Bug #42101 Race condition in innodb_commit_concurrency
Submitted: 14 Jan 10:27 Modified: 3 Aug 20:31
Reporter: Marko Mäkelä
Status: Closed
Category:Server: InnoDB Severity:S3 (Non-critical)
Version:5.1 OS:Any
Assigned to: Satya B Target Version:5.1+
Triage: Triaged: D2 (Serious) / R1 (None/Negligible) / E2 (Low)

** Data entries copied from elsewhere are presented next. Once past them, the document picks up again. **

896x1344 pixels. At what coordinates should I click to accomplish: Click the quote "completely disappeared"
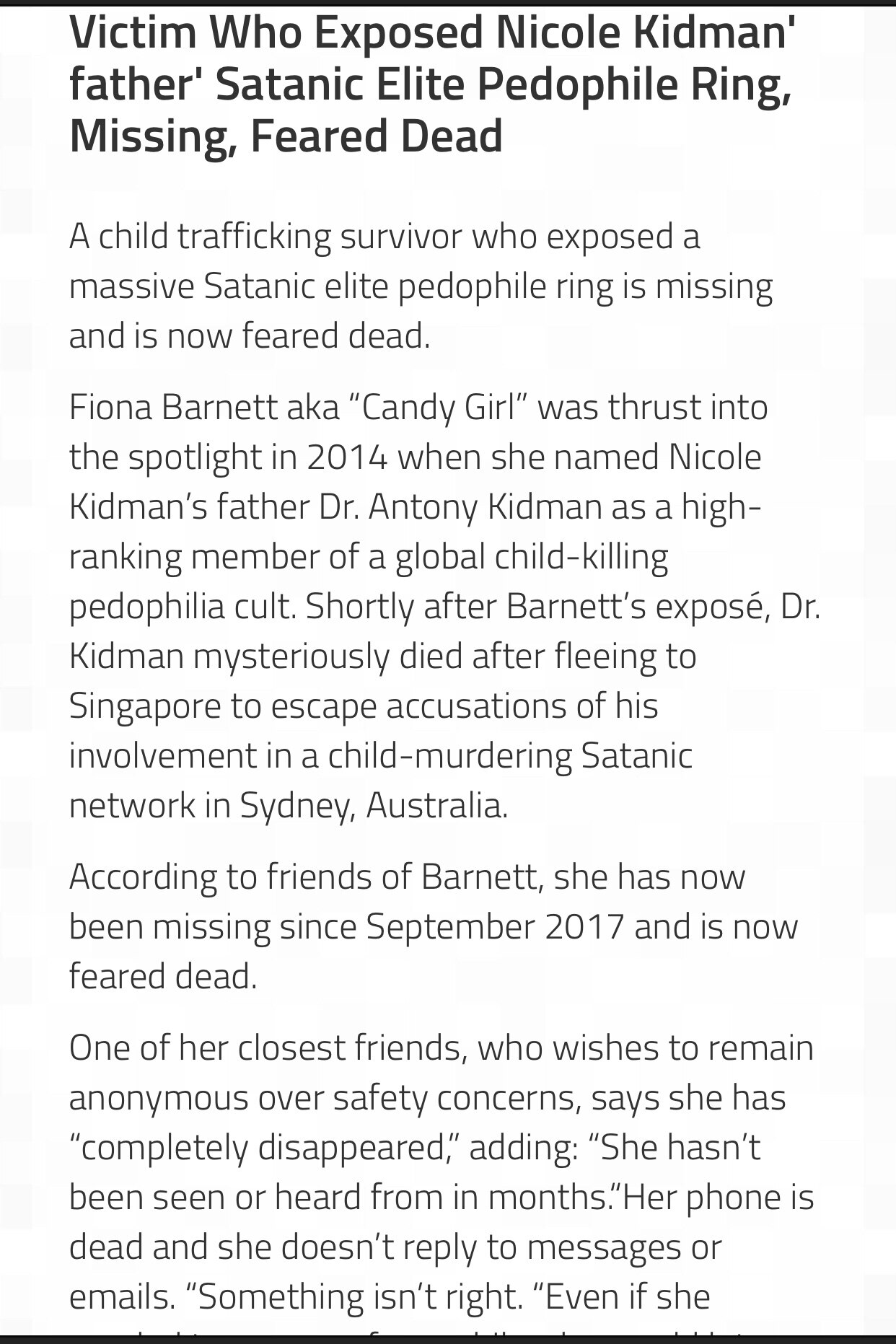point(264,1147)
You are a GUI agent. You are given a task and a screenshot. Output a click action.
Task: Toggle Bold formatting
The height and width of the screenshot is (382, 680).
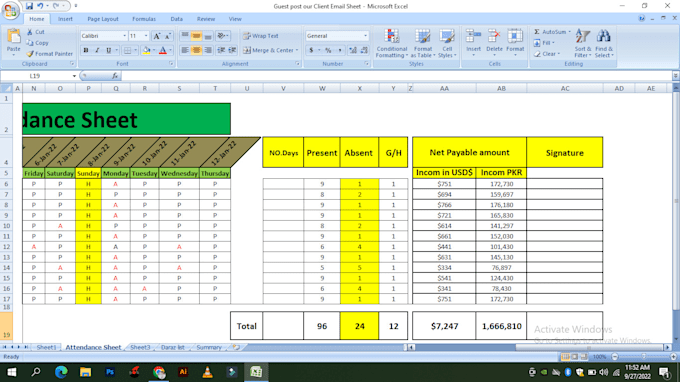[x=86, y=50]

[14 Jan 10:27] Marko Mäkelä
Description:
If the global variable innodb_commit_concurrency is set to 0 while innobase_commit() is
being executed, some threads may remain stuck in pthread_cond_wait(&commit_cond,
&commit_cond_m).

Furthermore, the symbol srv_commit_concurrency could be declared static in ha_innodb.cc,
as it is not referenced anywhere else. And the documentation of the variable
innodb_commit_concurrency is lacking. It should say something like "The maximum number of
concurrent commits inside InnoDB (0 means unlimited)" in addition to the current comment
"Helps in performance tuning in heavily concurrent environments."

How to repeat:
Set innodb_commit_concurrency=1, start a commit-intensive workload with many threads, and
set innodb_commit_concurrency=0.

Suggested fix:
Assign the result to a local variable in innobase_commit() or write an update callback
for innodb_commit_concurrency that will pthread_signal(&commit_cond), or do both.
[14 May 11:09] Marko Mäkelä
Simple fix #1: Remove the option innodb_commit_concurrency, or make it a no-op.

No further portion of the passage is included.